Cicero looked at them all and finally nodded in agreement. ‘They do indeed look very strange.’

‘What did he say?’ asked Sal quietly. Maddy waved that away. ‘We’re not from Rome.’ She was getting used to the technique of muttering to herself what she wanted to say and then repeating aloud the Latin whispered to her. ‘We’re from another place, very far away.’

‘Britain, I believe you told us.’

Maddy shrugged. ‘America actually.’

The conspirators looked at each other. Sal recognized the word amid the Latin. ‘Are you telling them about — ’

‘ America? I’ve not heard of that place,’ said Cato. ‘Is that a region of Britain?’

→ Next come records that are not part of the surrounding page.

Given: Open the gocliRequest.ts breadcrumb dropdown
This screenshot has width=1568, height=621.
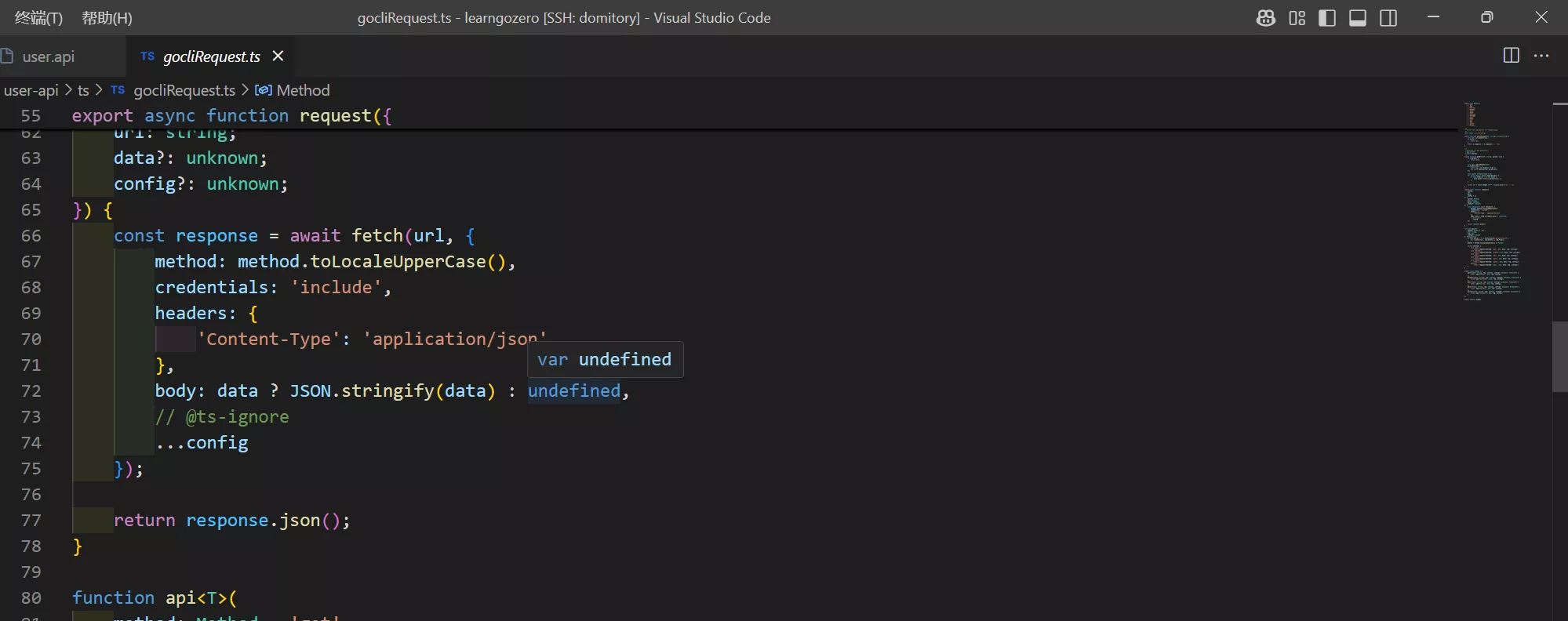Looking at the screenshot, I should (184, 90).
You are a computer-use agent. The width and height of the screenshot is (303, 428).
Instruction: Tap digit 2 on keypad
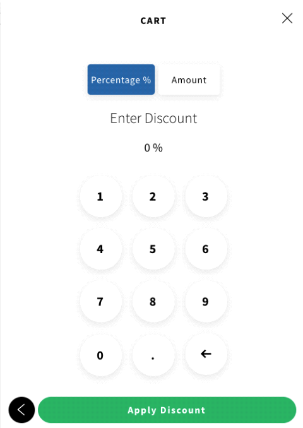[x=153, y=196]
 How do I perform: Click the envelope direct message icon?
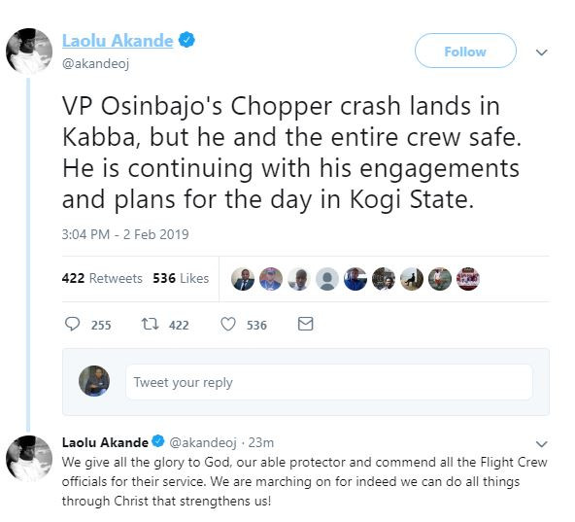[305, 324]
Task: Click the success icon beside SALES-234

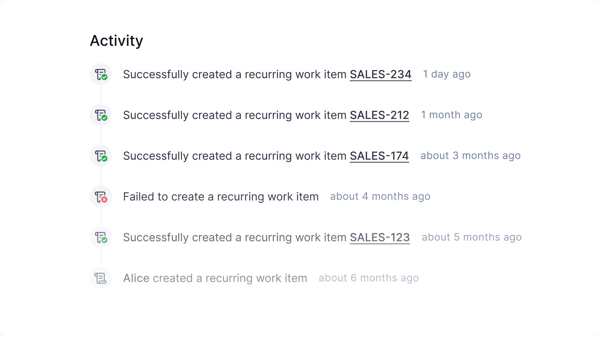Action: point(100,74)
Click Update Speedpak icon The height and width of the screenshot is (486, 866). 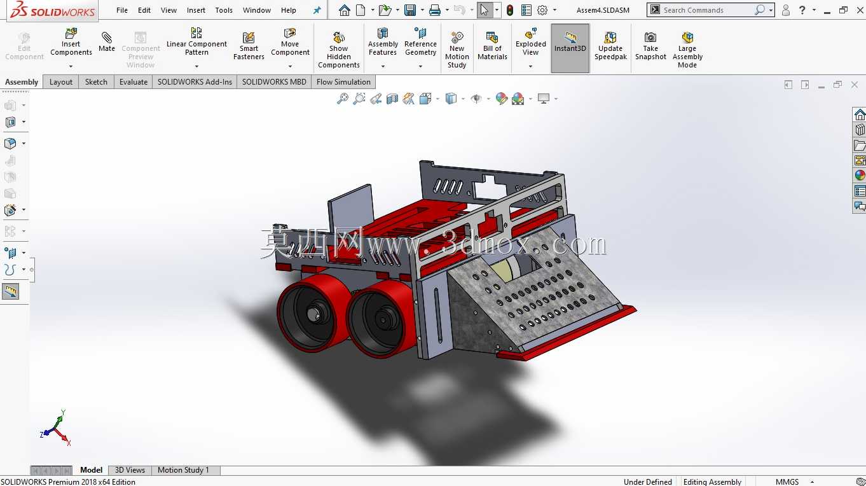[x=610, y=46]
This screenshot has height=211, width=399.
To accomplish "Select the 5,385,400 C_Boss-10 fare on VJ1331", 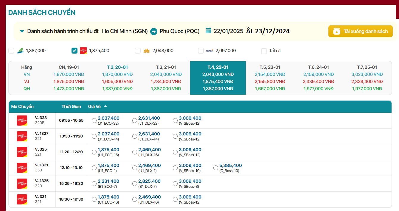I will click(216, 168).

Liam shot her a cheeky grin.

‘Not exactly.’ She smiled. No one’s going to hear of it for another fourteen hundred years!

Atellus was studying Bob intently. ‘Cato, you say this man is… is like Caligula’s Stone Men?’

Cato nodded. ‘Not one of them… but he is the same kind.’

‘The Stone Men are of particular interest to us,’ said Maddy.

‘Some of the men from the Palace Cohort think they’re evil spirits,’ muttered Fronto. ‘Don’t like being around them.’

Cato glanced at Maddy. ‘What is your interest in them?’

She looked at Liam. How much to say? How much to tell them?

‘We believe they come from the same place as us. We believe they are the remnants of a larger group of people who arrived here.’

‘You’re talking about the Visitors?’ said Paulus.

Maddy nodded. ‘We’ve heard so many different stories about what happened, about that day.’

‘I was also there,’ said Paulus. ‘I was a witness to it.’

‘Can you tell us what you saw?’

‘It was a long time ago. I saw things I couldn’t understand.’ Paulus shrugged. His old rheumy eyes closed. ‘Since that day I have wondered what we saw. Sometimes I almost believe it was a shared moment of madness.’ He laughed. ‘Bad wine even.’

‘Tell me,’ pressed Maddy. ‘What did you see?’

‘There were perhaps a hundred of them. To my eye, as I remember them, they looked like ordinary people, men and women. The Stone Men appeared to be their soldiers. Their protectors.’

‘Support units,’ Liam uttered in English. Maddy nodded.

‘One of them spoke to the crowd in the arena. He spoke in a voice inhumanly loud.’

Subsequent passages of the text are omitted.